To one, he’s the man who saved her life. To another, he’s a vicious abuser who was only focused on his own preservation.
It has been 50 years since some of Charles Manson’s followers savagely murdered actress Sharon Tate and eight others during the summer of 1969—but many of the women who followed the charismatic cult leader now have vastly different views of just who Manson really was.
While some members say they feel “honored” to have met the notorious cult leader—who lived most his life behind bars before dying in prison in 2017—others now believe Manson “destroyed lives” of not only the murder victims and their families but also of many of his followers.
For many, life with Manson began as an idyllic refuge—full of free love, acceptance, drugs, and a greater purpose to care for the natural world.
“He was the most confident person I had ever run into,” former Manson family member Catherine Share told producers of the Oxygen special “Manson: The Women.” “He was fun-loving and laughed, and just was having a good time, and everybody else was having a good time.”
• • • • • • •
# Short exercise 1:
In the passage about Charles Manson's followers, in what year did Manson die in prison?

# Entries supplied:
• • • • • • •
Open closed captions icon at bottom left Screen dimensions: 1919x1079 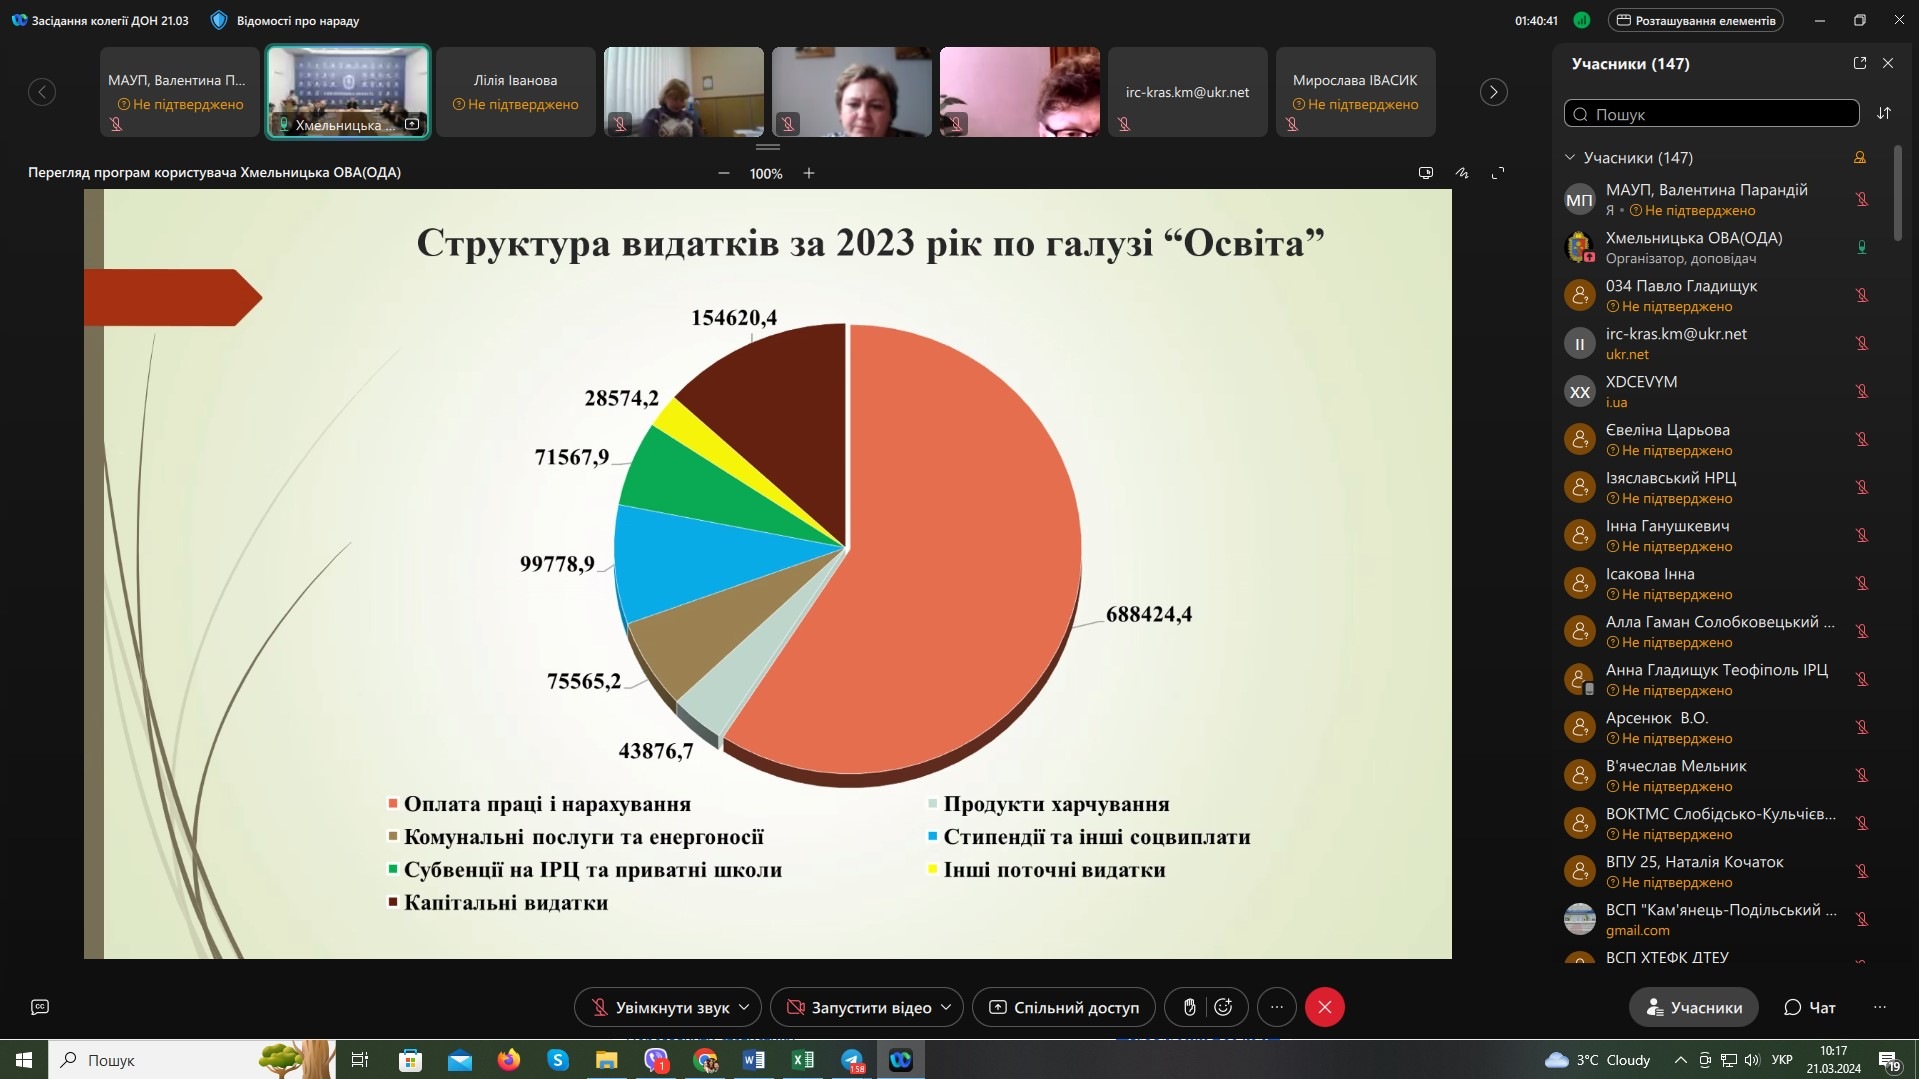coord(40,1007)
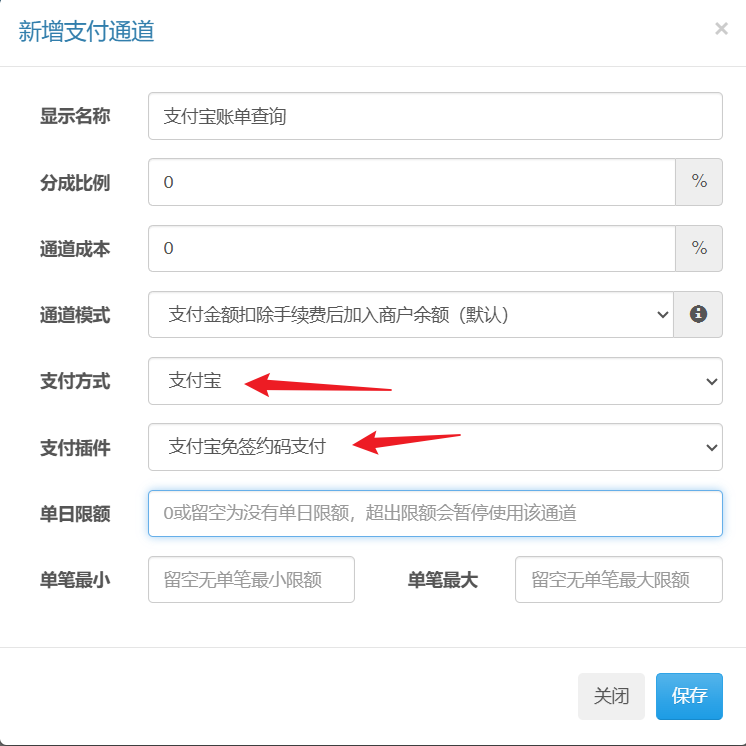The image size is (746, 746).
Task: Click the % addon next to 分成比例
Action: [699, 182]
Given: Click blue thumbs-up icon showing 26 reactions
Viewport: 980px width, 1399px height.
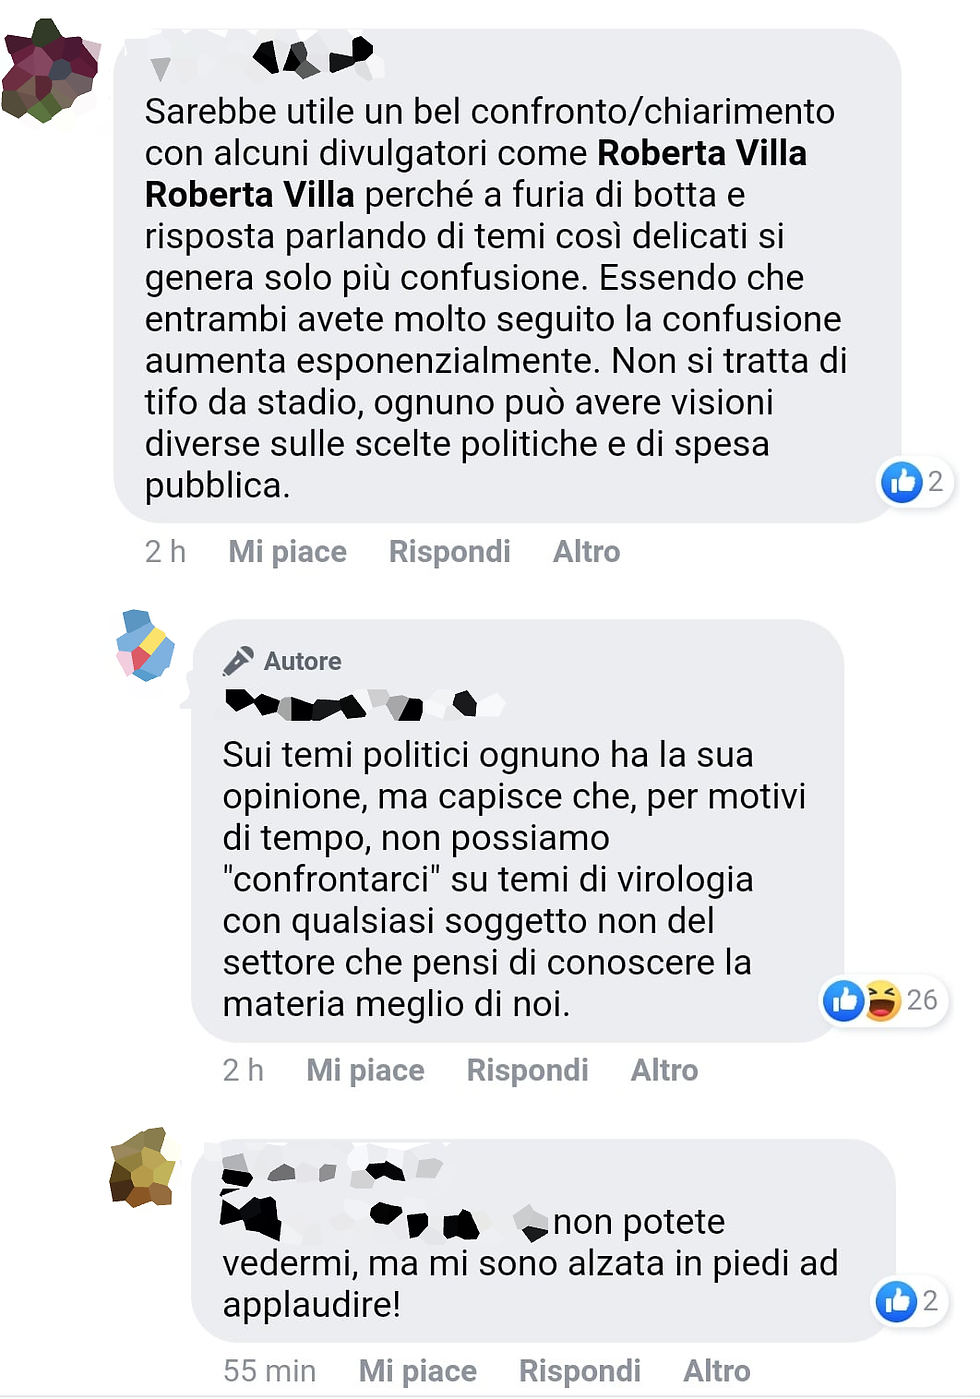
• • • • • • •
# Short exercise 2:
Copy the records word for word, starting at the line that contains "Given: Click blue" and ending at the end of the records, and omit the pictures.

# Correct result 1:
2017

# Correct result 2:
Given: Click blue thumbs-up icon showing 26 reactions
Viewport: 980px width, 1399px height.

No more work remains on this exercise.